Stored records
****************
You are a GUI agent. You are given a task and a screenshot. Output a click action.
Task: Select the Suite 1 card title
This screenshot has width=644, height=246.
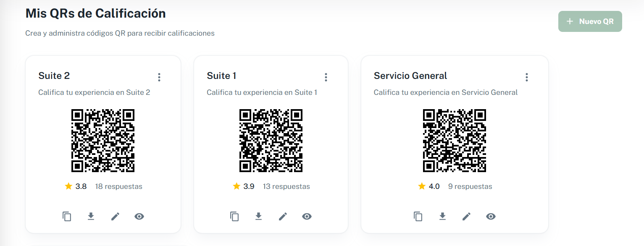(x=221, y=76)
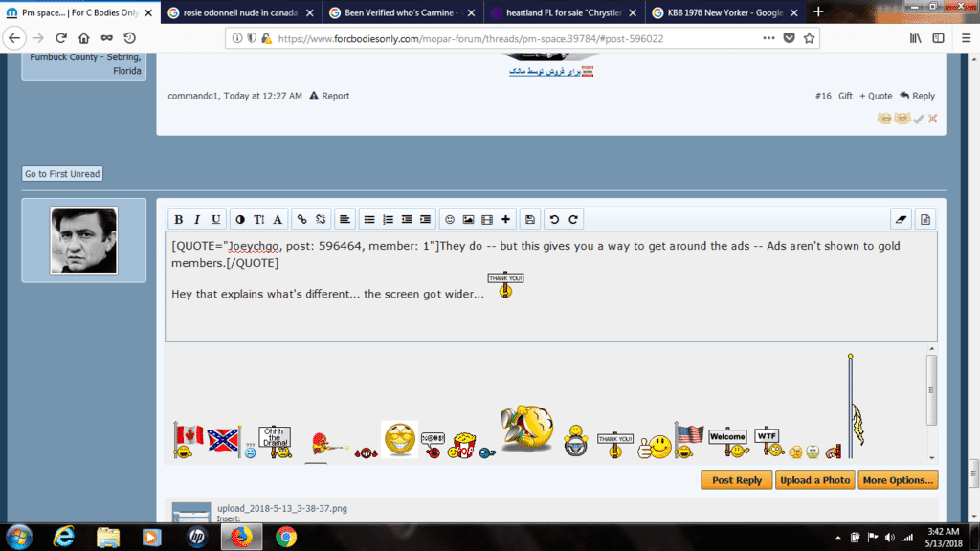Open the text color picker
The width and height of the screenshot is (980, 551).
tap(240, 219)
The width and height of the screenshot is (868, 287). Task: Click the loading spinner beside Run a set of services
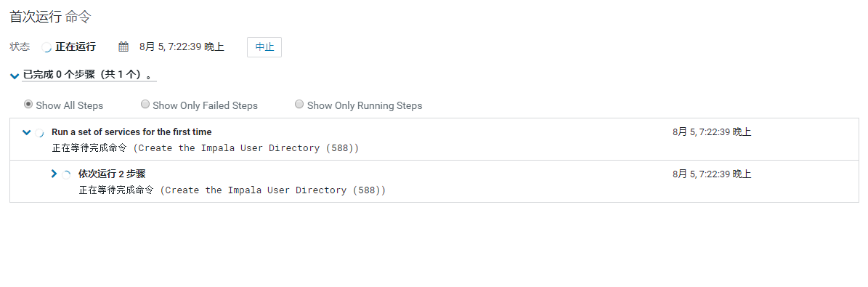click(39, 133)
****************
Every line from the one with "The width and height of the screenshot is (868, 287)." to the end of the records above should be restated word for word, and no picture belongs in the copy.

- Result of this task:
The width and height of the screenshot is (868, 287). Task: Click the loading spinner beside Run a set of services
click(39, 133)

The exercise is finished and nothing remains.